Pixel coordinate grounding data:
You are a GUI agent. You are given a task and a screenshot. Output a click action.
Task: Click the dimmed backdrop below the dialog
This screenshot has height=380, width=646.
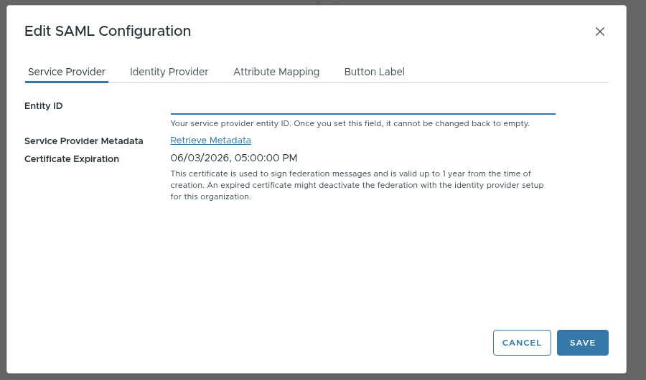pyautogui.click(x=323, y=376)
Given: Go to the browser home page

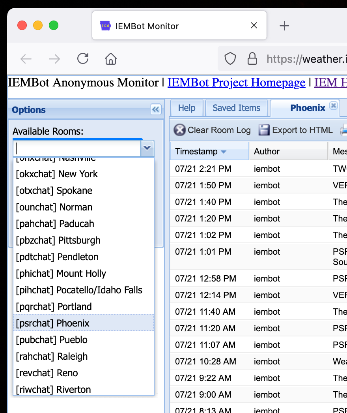Looking at the screenshot, I should tap(111, 59).
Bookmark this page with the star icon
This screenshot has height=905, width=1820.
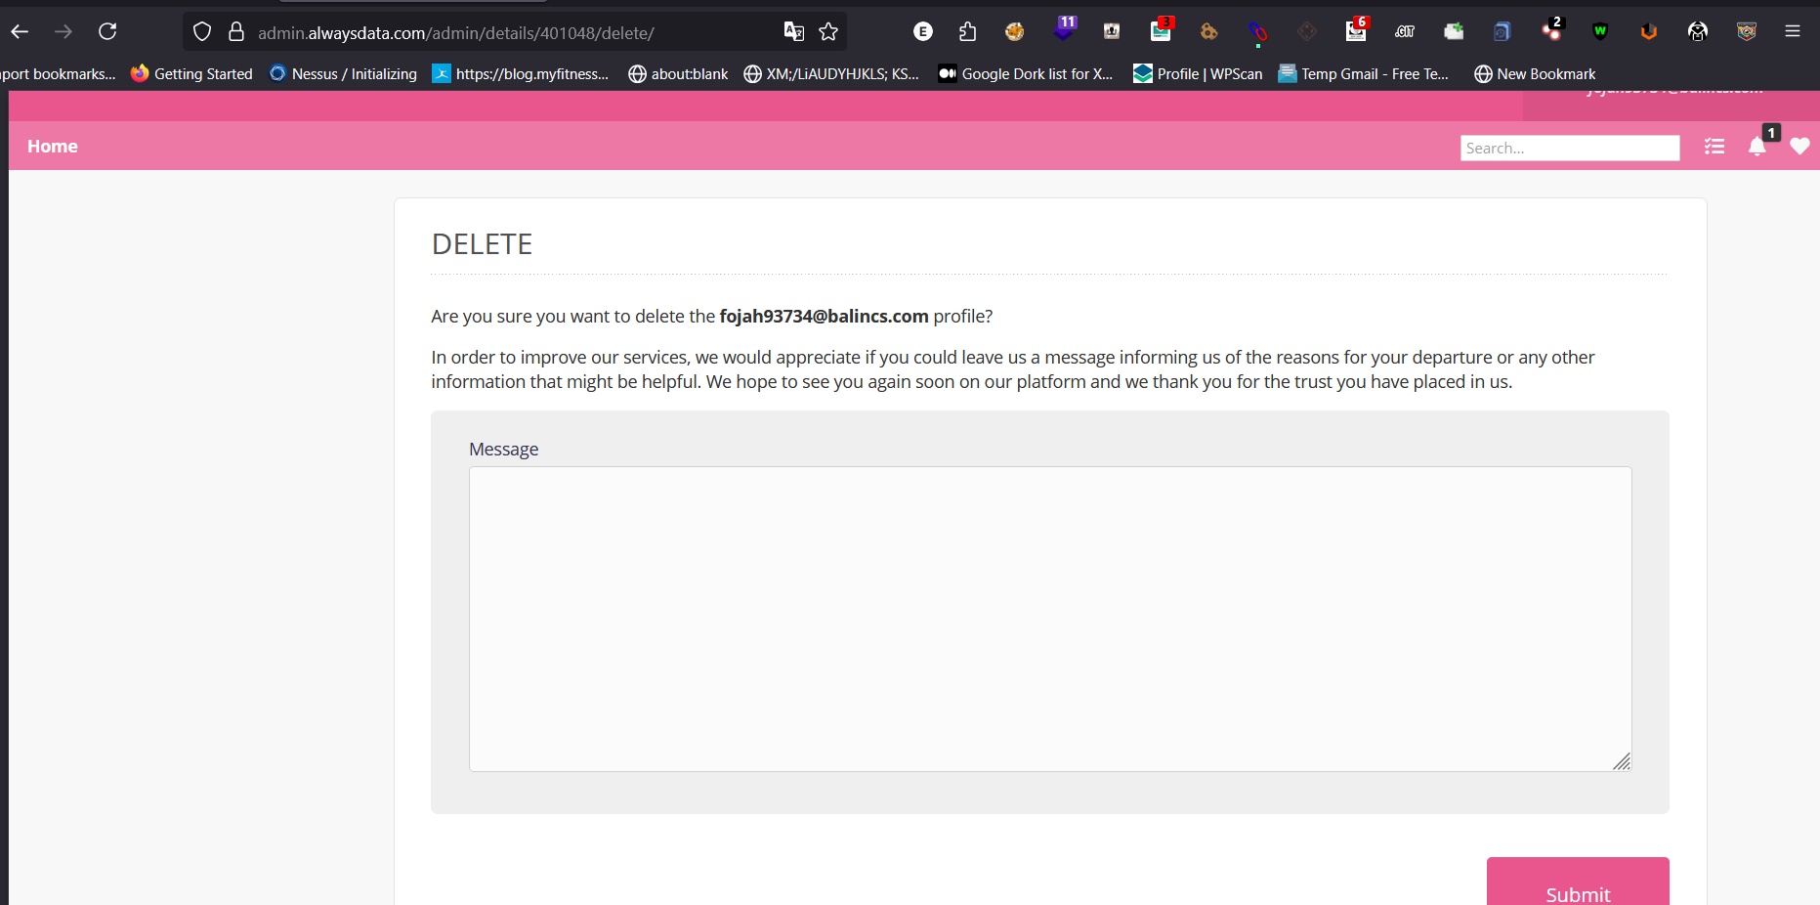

**Directions**
The required output is every line from the one containing "This screenshot has height=380, width=646." through the last line of the records, inclusive, reproduced exactly and without pictures.

**Solution for this exercise**
This screenshot has height=380, width=646.
pyautogui.click(x=323, y=376)
Given: Go to the browser home page

Looking at the screenshot, I should tap(111, 59).
Bookmark this page with the star icon
This screenshot has height=905, width=1820.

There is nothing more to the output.